*Objective*. Copy the rows word for word, from the line containing "You are a computer-use" through the end of the rows, both ends included. Leave out the pictures.

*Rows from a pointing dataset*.
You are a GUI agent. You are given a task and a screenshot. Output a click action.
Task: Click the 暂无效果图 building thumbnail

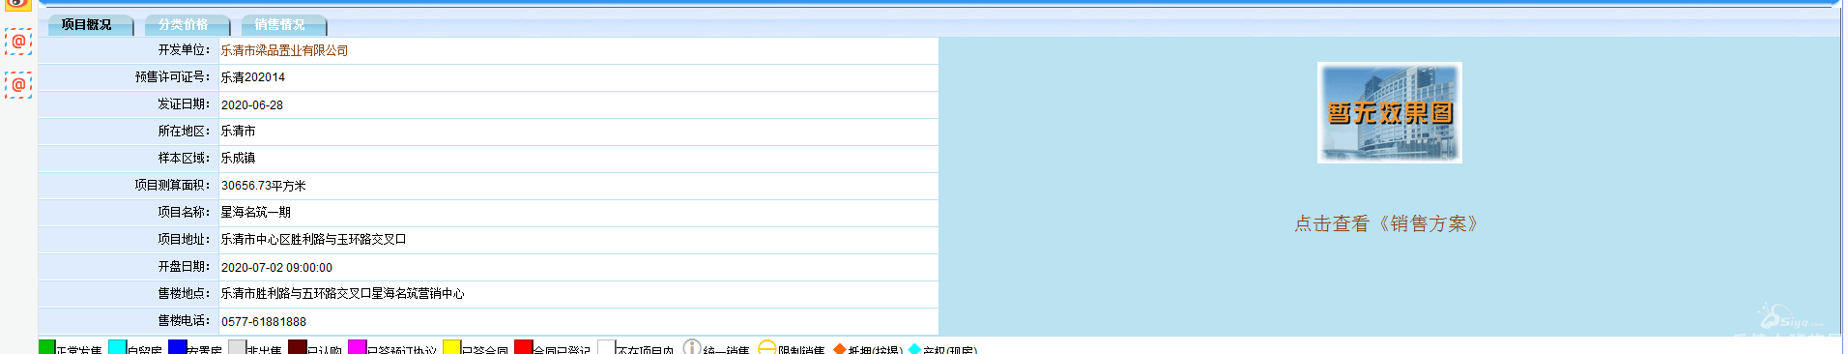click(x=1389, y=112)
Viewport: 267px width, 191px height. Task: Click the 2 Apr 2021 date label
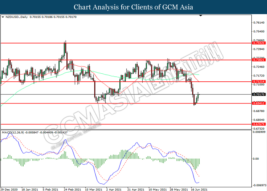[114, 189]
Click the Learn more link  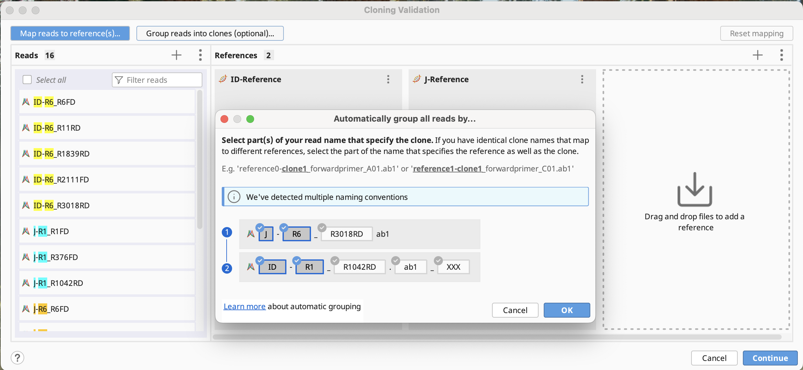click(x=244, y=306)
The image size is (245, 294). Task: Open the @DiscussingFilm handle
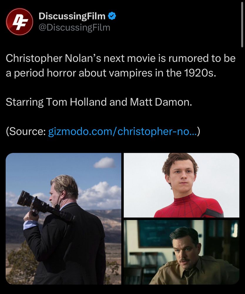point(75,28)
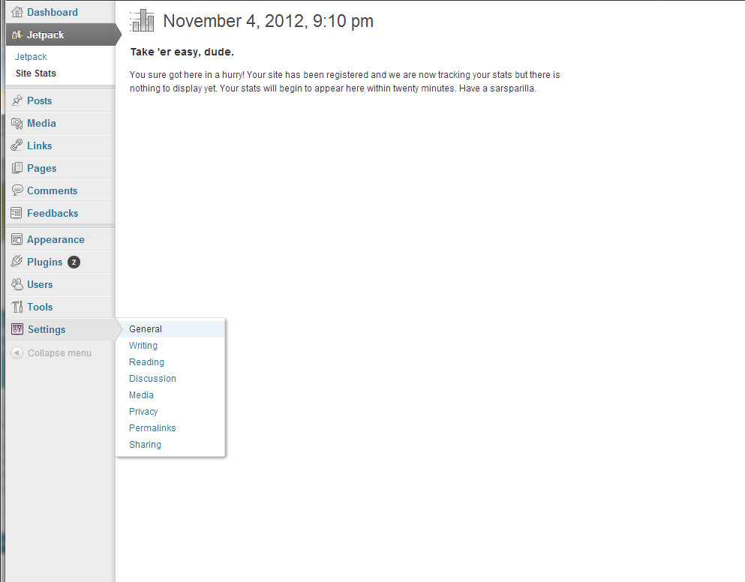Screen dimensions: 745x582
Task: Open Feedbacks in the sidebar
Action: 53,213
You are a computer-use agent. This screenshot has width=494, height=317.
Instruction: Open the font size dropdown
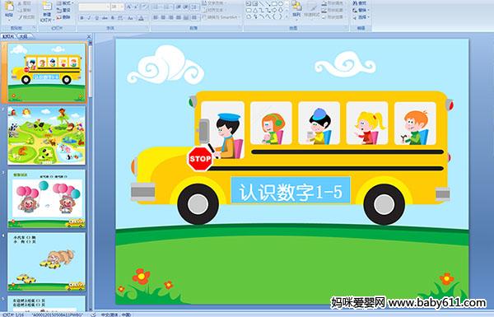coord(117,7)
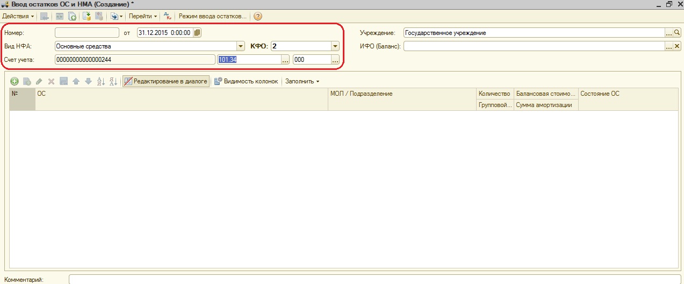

*Complete answer*.
You are a computer-use agent. This screenshot has width=494, height=317.
Instruction: Open the font size dropdown
coord(117,7)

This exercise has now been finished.